A few weeks ago we offered a neat, numbered list of the “Tablet Top 10: An entirely subjective list, presented in no particular order, of our 10 favorite articles from Tablet’s Arts & Culture and News & Politics sections in 2018.”

That was the formal affair; “entirely subjective,” yes, but, nevertheless, presented with all the prestige and institutional authority of the Tablet imprimatur. Today, in a rather more impulsive and personal manner, The Scroll offers some ad hoc recommendations of its own from outside the Tablet universe.
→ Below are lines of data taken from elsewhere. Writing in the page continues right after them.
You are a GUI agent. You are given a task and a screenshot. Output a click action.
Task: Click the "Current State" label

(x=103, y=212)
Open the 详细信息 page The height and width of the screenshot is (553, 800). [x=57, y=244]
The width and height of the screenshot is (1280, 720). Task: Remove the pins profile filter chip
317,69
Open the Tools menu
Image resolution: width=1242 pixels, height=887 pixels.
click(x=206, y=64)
These are not official endorsements, just an incomplete list of suggestions representative of no broader judgment and presented in the spirit of a post-New Year’s hangover conversation as a way to send off the widening gyre that was 2018 and welcome what’s ahead.

– We haven’t had a chance yet to read C.J. Chivers new book, The Fighters: Americans in Combat in Afghanistan and Iraq, but an excerpt published by The New York Times titled “War Without End” is one of the best things we’ve read about how individual soldiers and the institution of the military have been transformed under the doctrine of permanent war.
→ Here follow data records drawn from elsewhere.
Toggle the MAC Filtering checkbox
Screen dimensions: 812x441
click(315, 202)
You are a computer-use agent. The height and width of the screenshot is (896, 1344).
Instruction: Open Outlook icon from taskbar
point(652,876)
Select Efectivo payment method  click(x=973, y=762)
– While we’re on the subject, the Marine veteran and National Book Award winner Phil Klay wrote a searing essay for The Atlantic on how “Two Decades of War Have Eroded the Morale of America’s Troops.”  

“If you think the mission your country keeps sending you on is pointless or impossible and that you’re only deploying to protect your brothers and sisters in arms from danger, then it’s not the Taliban or al-Qaeda or isis that’s trying to kill you, it’s America.”

– One of the best pieces of cultural criticism we read all year was the novelist Brian Van Reet’s essay about Nico Walker, an army veteran turned bank robber turned writer whose debut novel Cherry was published this year while he finishes serving his 11-year bid in Kentucky federal prison.

– Also excellent on the cultural criticism front, this Wesley Morris essay asking whether “Art Should Be a Battleground for Social Justice.”

“The risk should come from the art itself, the discomfort it can produce and whether it can transcend that discomfort. Avoiding that unpleasantness feels natural, but it denies a truth in art, which is our humanity—all of it.”

On the book list, we highly recommend Reihan Salam’s Melting Pot or Civil War, a deeply informed and thoughtful treatise on immigration and national identity that’s also an engaging read. Tablet readers likely know Wesley Yang from his ranging and penetrating essays for the site but those who haven’t yet should also pick up his book The Souls of Yellow Folk, a collection of essays that gathers in one place his trenchant writing on race and identity.

This piece of travelogue on “A Week in Xinjiang’s Absolute Surveillance State” published in new online magazine Palladium is an extraordinary account of the pseudonymous author’s travels through the semi-autonomous province of Northwest China and, as we take our first tentative step into 2019 and the future, a fitting note to end on.